La Malédiction de Gustave Babel - Un récit des contes de la Pieuvre, t.1 (Gess)

20 Juin 2018 , Rédigé par Angua Publié dans #Lectures SFF, #Lectures curieuses, #BD

Gustave Babel est tueur pour la compte de la Pieuvre, mafia parisienne aux tentacules longues, et plutôt doué dans son domaine grâce à un flegme légendaire. Il est aussi doté d'un talent rare, la capacité à parler n'importe quelle langue sans l'avoir jamais apprise.

 

La BD (ou le roman graphique, peut-être comprendra-je un jour la différence) commence par un coup de feu. Un enfant fuit, Gustave est au sol, mortellement touché, le souvenir d'un meurtre avorté refait surface tandis que s'enclenche le processus de la mémoire et nous plonge avec lui dans un passé houleux. La mémoire, le souvenir, l'impossible réminiscence du passé, sont au cœur de l'album : des années durant, l'esprit de Gustave a dissimulé des pans entiers de sa vie. Il trouve néanmoins des points fixes : son amitié pour Filoche, la fille de joie (c'est pas tous les jours qu'elles rigolent), ses contrats avec la Pieuvre, et Baudelaire. Surtout Baudelaire, avant tout Baudelaire, et la force de ses vers, qui vient rythmer les pages autant que la vie de Gustave.
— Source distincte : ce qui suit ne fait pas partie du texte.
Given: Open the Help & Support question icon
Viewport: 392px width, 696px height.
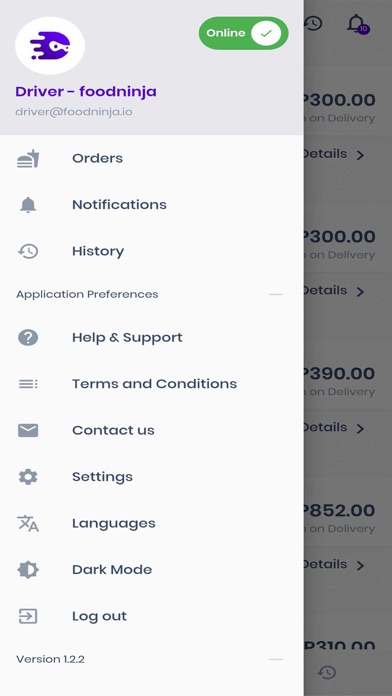Looking at the screenshot, I should pyautogui.click(x=28, y=337).
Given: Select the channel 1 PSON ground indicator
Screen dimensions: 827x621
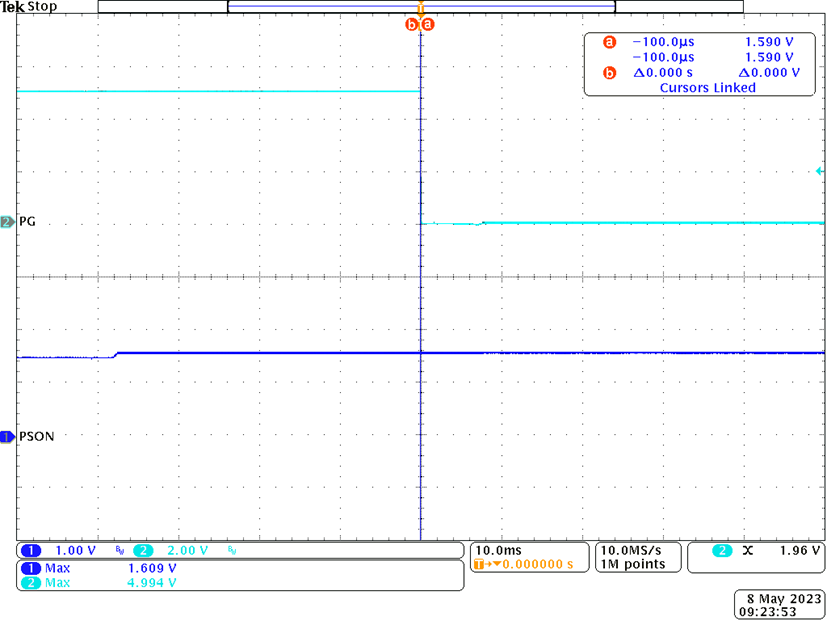Looking at the screenshot, I should click(x=8, y=436).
Les pages, d'ailleurs. Et le dessin. Au fond, je suis piètre lectrice de BD, le recul et les mots (encore eux) me manquent pour en parler précisément, mais, chose qui m'arrive rarement, j'y suis revenue plusieurs fois. Je lis des BD comme des romans, page après page, sans me retourner dans ma lecture. Cette fois, non. Il y a ces "fondus", ces pages violettes et noires de la noyade des premières pages. Ces coulures, qui encadrent les planches, rappelant à la fois un papier vieilli et les traces des souvenirs dans la mémoire. Les couleurs qui dominent chaque chapitre, remarquées seulement bien après lecture, quand j'ai feuilleté l'ensemble pour la dixième fois... Gustave est objectivement laid, d'une laideur qui devient beauté dans un monde laid. La rédemption semble arriver dans des couleurs chatoyantes en fin d'album, dans ces quelques pages joyeuses où la vie est enfin belle pour lui...

Un bel album, un bel objet, qui donne envie de se pencher encore un peu plus sur la BD d'aujourd'hui... et encore, pas autant que de relire Les Fleurs du mal.